Federal Premium created Hi-Bird shotshells using the same technology introduced in its Gold Medal Grand. This created a load that high-volume bird hunters could use without feeling like they stepped out of a boxing ring after leaving the field. Pigeon hunting is the perfect sport for Hi-Bird ammo, so much so that Federal included a picture of a pigeon on the box. Hunting pigeons is more feast than famine, with the opportunity to kill hundreds of birds in a single day.


Federal Premium boasts the Hi-Bird ammunition as producing uniform patterns with high-energy lead shot. A miss in the field could be the Indian or the arrow. Testing the proverbial arrow increases confidence by proving the true capabilities of the load.

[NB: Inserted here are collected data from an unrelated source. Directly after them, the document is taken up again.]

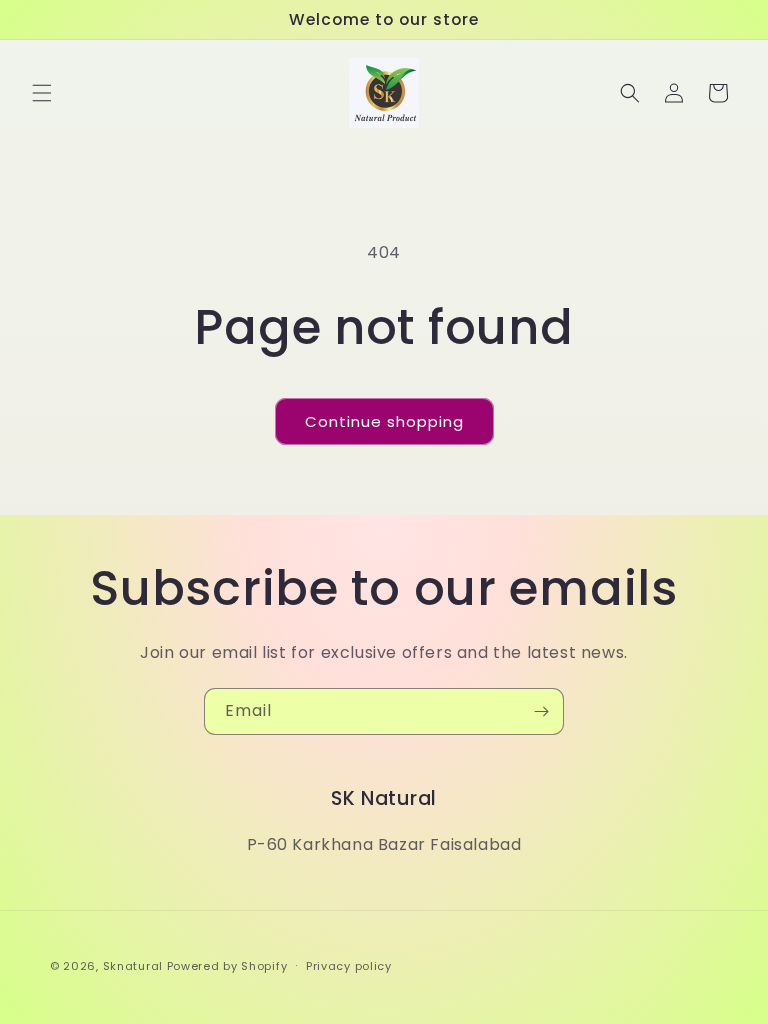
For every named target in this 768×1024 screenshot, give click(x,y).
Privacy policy (349, 966)
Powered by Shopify (227, 966)
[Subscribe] (541, 711)
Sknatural (133, 966)
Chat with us (724, 980)
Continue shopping (384, 421)
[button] (42, 93)
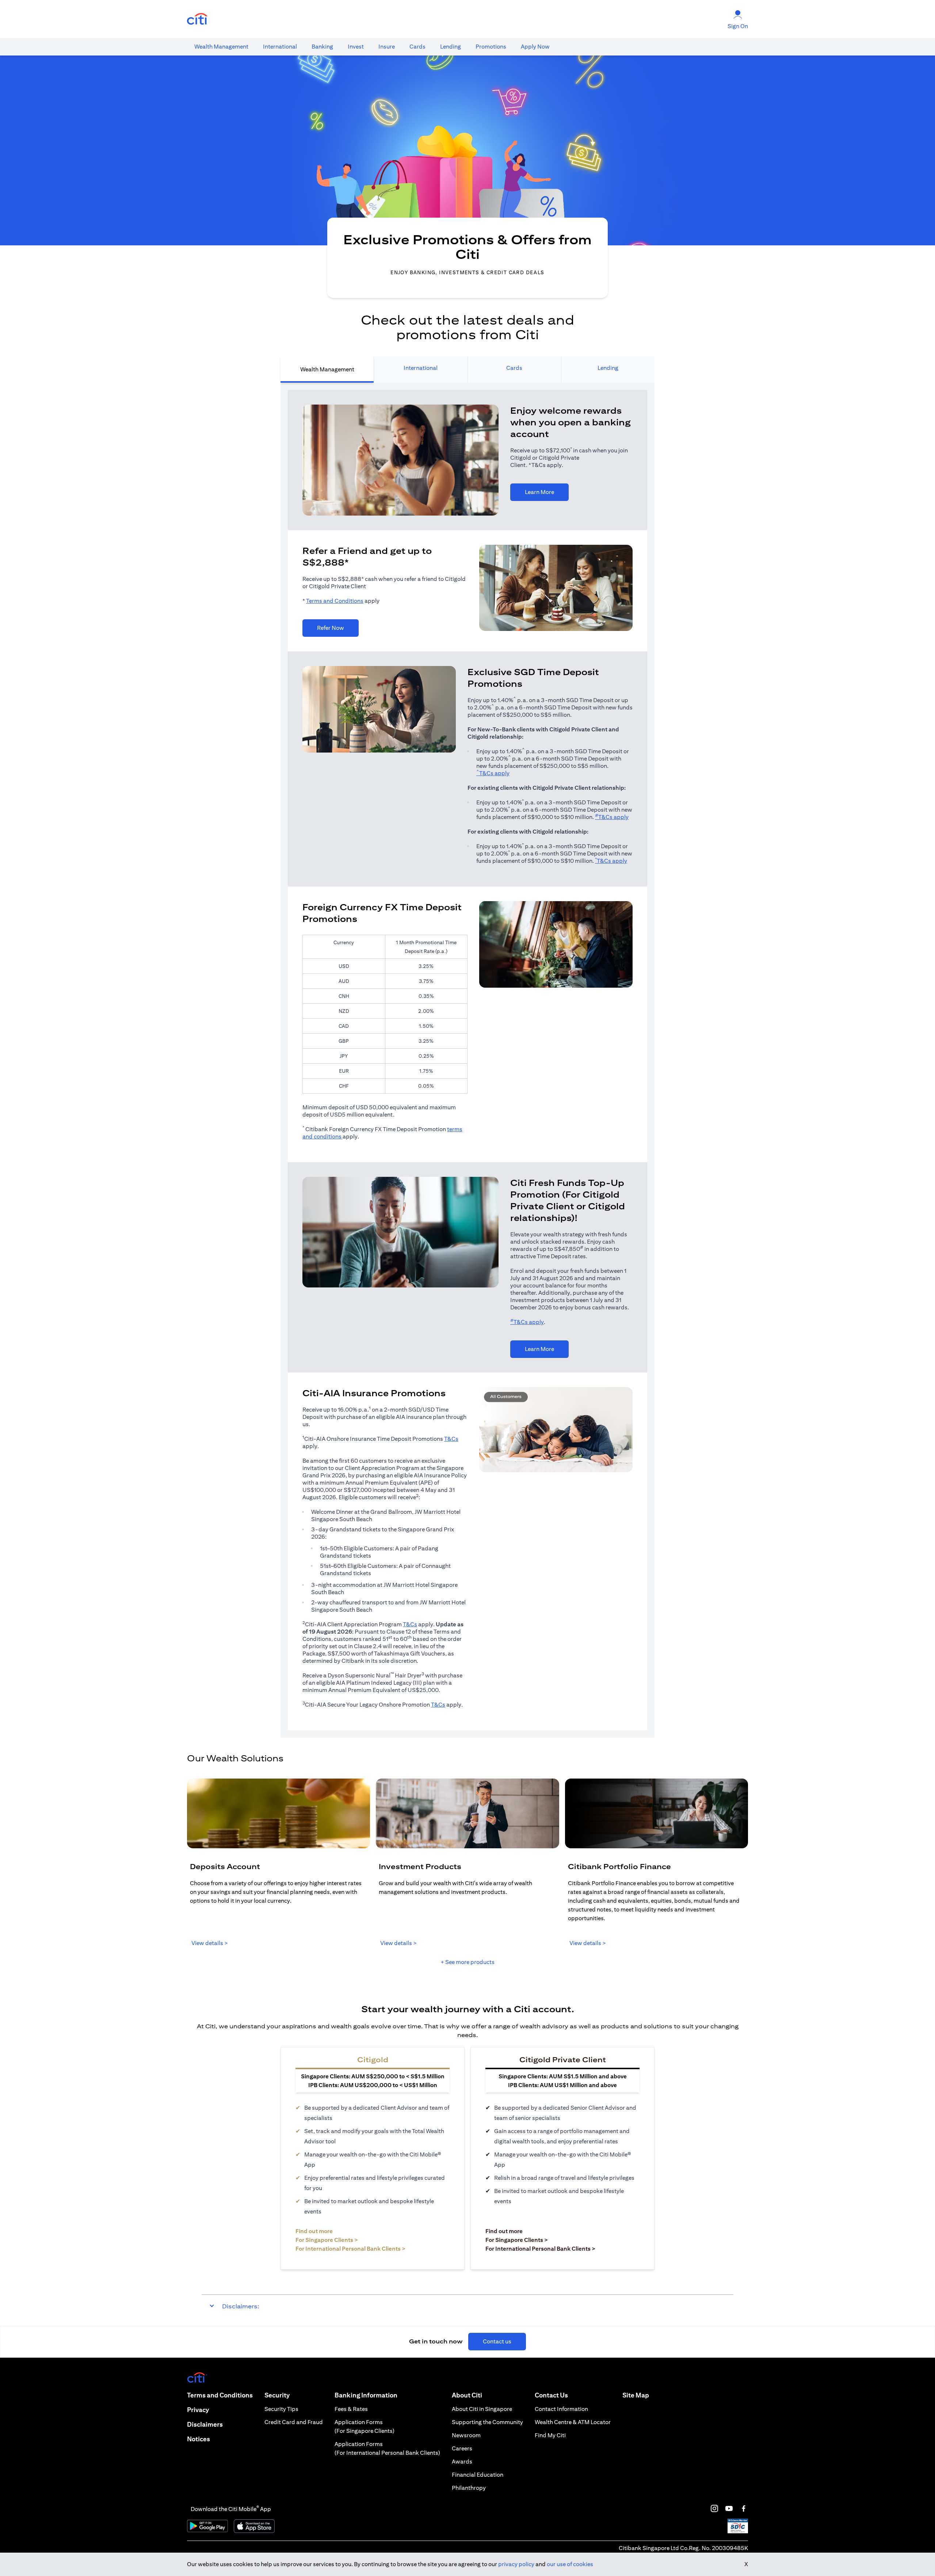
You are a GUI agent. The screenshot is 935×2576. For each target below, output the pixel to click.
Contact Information (561, 2408)
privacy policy (516, 2564)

As with most tests, the results are relative to the conditions in which they were tested. Results could vary dramatically depending on the shotgun, barrel, barrel length, and choke tube used. Be sure to pattern your gun at the average range you expect to shoot to increase your likelihood of success. Controlled testing was done using a Benelli Black Eagle II with a 26-inch barrel and a modified choke. The Hi-Bird ammo tested was the 7½, 1¼ ounce, 12-gauge load.

hi bird test

Using a 30-inch circle to test the pattern is an industry standard. It gives a measurable standard to determine how effective the load and gun combo is at putting pellets inside of a reasonable kill zone. For the load tested, hitting a pigeon at 40 yards should be effective. With this specific test gun, 40 yards would be the limit for a guaranteed hit. Past that distance, a bird could slip through; however, a dove was taken at 65 yards in one shot.


Consistency of the overall length, shot weight, and charge weight were impressive. Shell length difference was +/-0.0105 inch. Shot weight measured +/-4.35 grains, the difference of +/- 3 to 4 pellets. This test load was labeled as 1¼ shot, meaning the shot weight should be 1.25 ounces. All of the control shells tested had shot weights under 1.25 ounces.

The show-stealer was the charge weight; we’ve seen match-grade factory rifle loads that aren’t as consistent. Hi-Bird’s charge weight showed a difference of +/-0.1 grains — truly shocking. Data proves the Hi-Bird ammo is loaded consistently, this means you should get repeatable results throughout the same case of ammo or those with the same lot number.

Other specs on the box include dram equivalent, muzzle velocity, and shot. When you see “Dram Eq.” on the box, it’s just a unit of measure. One dram is equal to 1/16th of an ounce; 27.34 grains equal one dram.